**PAGE EXTRACT:**
· · · · ·
For a more chilled stay check out the new 11 rooms with private bathrooms and 12 share of the Paracas Backpackers House. Facilities include a kitchen, three common areas, one with hammocks. Prices, reviews and availability can be found here.
The most interesting looking to me (which wasn’t there when we visited) is the Paracas 360 Eco Hostel, check out the bedrooms; they are like mini-caravans (there’s a bar and swimming pool too). No breakfast provided. To see if there are rooms available and at what cost, click here.
Budget backpackers, there are dorms available for under £5/$7. See reviews for the full range of hostels in Paracas – read the overview.
Man-made or aliens?! The burning question that lies with Peru’s Nazca Lines. Budget travellers can see the Lines from the viewing platform for a couple of Peruvian soles. For those who truly believe, there are companies which offer helicopter rides over the twelve Nazca Lines. Check availability before you head to Peru – these helicopter guides are English speaking and the ride is 45 minutes for just under £300/$430.
- Recommended nights: In & out unless taking a ‘copter ride, you’ll need to stay overnight
- Nazca Lines to Ica (Huacachina): 2 – 3 hours
- You may want to skip the overnight if you only have two weeks in Peru unless it’s a hot one for you
Accommodation in Nazca
If you do decide to take the flight you’ll need somewhere to stay and there are a few options with 9/10 reviews from fellow travellers so you are in safe hands. The small Nanasqa Hostel is close to a supermarket, offers a pick up from the bus station if the car is available and probably most importantly boasts of a selection of local beers. Dorm rooms are economical, check out their rates and availability.
Four-bed dorms and private rooms are also available at the Nasca Lodge. This colourful hostel also offers a car pick up from the bus station and towels (do you travel with a towel? I hate the feeling of those travel ones, we ended up just hiring or booking accommodation with them). Prices depend on the type of room, see here for more details.
Check out the full range of hostels in Nazca to see which fits your budget – see the overview here.
Ever partied in an oasis? Huacachina is one of the best places to visit in Peru! A small (party?) town surrounded by large sand dunes, itching for you to board (or ski!) down. There are a plethora of companies looking to take you to the dunes but for the authentic experience choose one which offers appropriate gear (authentic boards and boots) and the opportunity to ski.
Mode of transport? Buggies! Huacachina is a fun place to spend a weekend if you want to relax by the pool (Banana’s Adventures Hostel) or have some drinks. Warning, Huacachina can cause serious headaches, we now swear by these hydration tablets. Stock up! In fact, it was a British doctor on holiday in Cuba that recommended them (too much rum!)
· · · · ·
**EXERCISE REQUIREMENTS:**
1. Write out the Peru travel passage from "The most interesting" up to and including "cost, click here.".
2. Go on with the Peru travel passage, starting right after its final sentence.
· · · · ·
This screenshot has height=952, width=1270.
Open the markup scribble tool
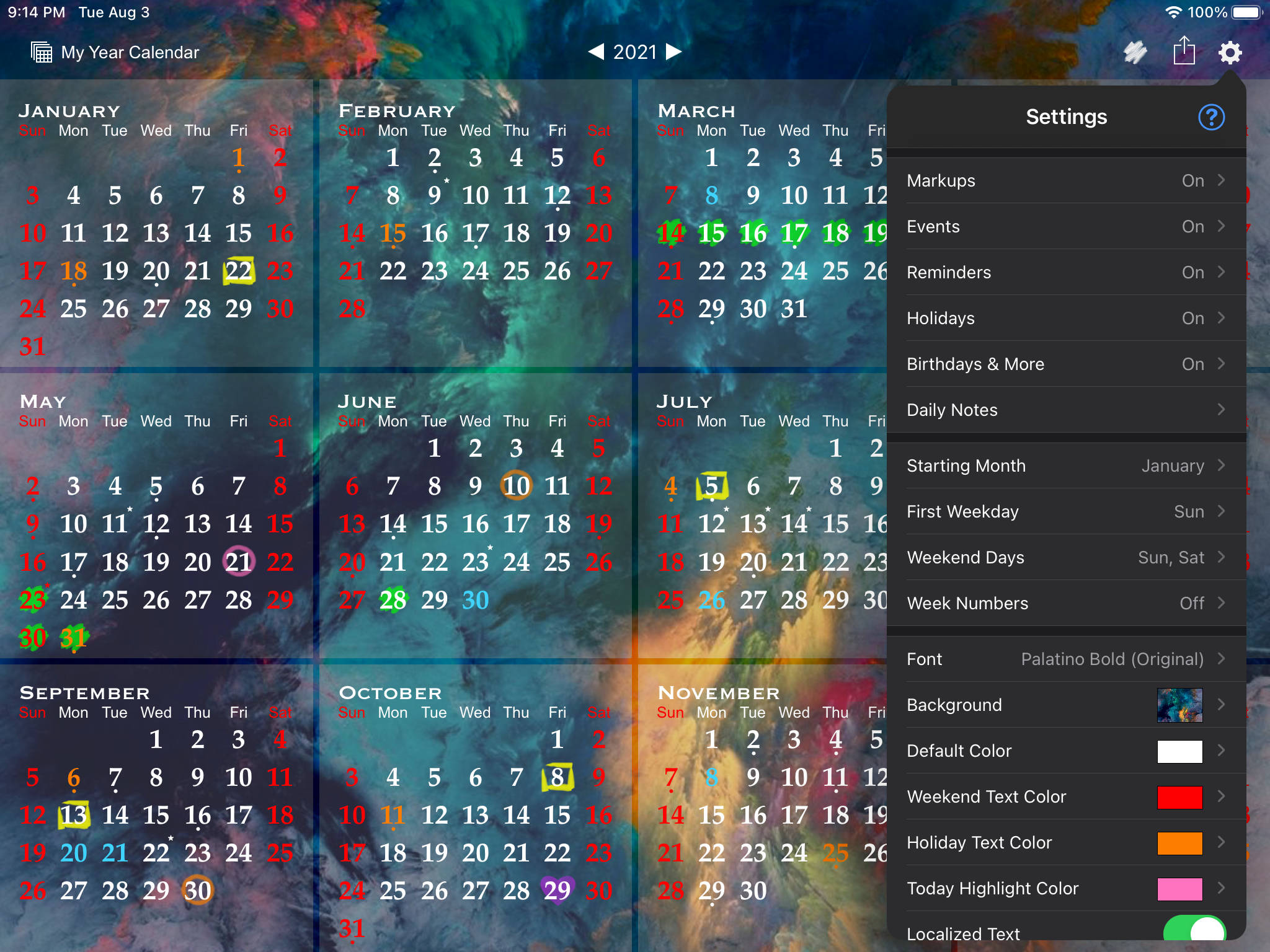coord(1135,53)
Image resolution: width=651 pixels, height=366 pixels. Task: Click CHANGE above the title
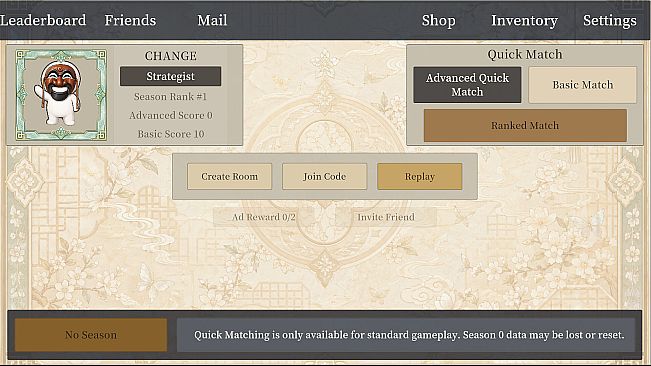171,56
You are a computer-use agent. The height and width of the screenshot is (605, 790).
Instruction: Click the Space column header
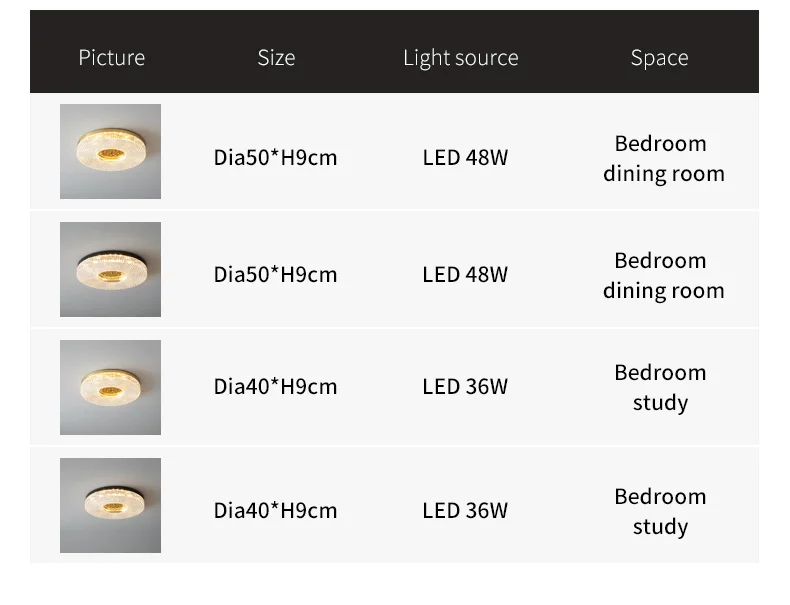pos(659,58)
· · · · ·
**EXERCISE ANSWERS:**
1.
The most interesting looking to me (which wasn’t there when we visited) is the Paracas 360 Eco Hostel, check out the bedrooms; they are like mini-caravans (there’s a bar and swimming pool too). No breakfast provided. To see if there are rooms available and at what cost, click here.

2.
The next town is Ica, there you will find banks, supermarkets, restaurants, and shops. It’s a short tuk-tuk ride away (approximately 15 minutes, 4-5 soles/£1/$1.43
- Recommended nights: Max. 3 nights. 1 or 2 nights if only interested in sandboarding Peru
- Huacachina (Ica) – Arequipa: approximately 12 hours (overnight available)
- Why we didn’t sandboard in Huacachina…
Huacachina and Sandboarding and Sand-Skiing in Peru
Accommodation in Huacachina
Hotels in Huacachina
An unusual hotel in Huacachina is Desert Nights Ecocamp. The glampsite is set up on the dunes looking down on the oasis. There’s definitely no sleeping on the floor – tents have double beds. A swimming pool is also available as well as a bar and cafe/restaurant.
A more basic option is the Hotel El Huacachinero which has private bathrooms, a shared common area, swimming pool. This hotel is only a three-minute walk to the restaurants and bars.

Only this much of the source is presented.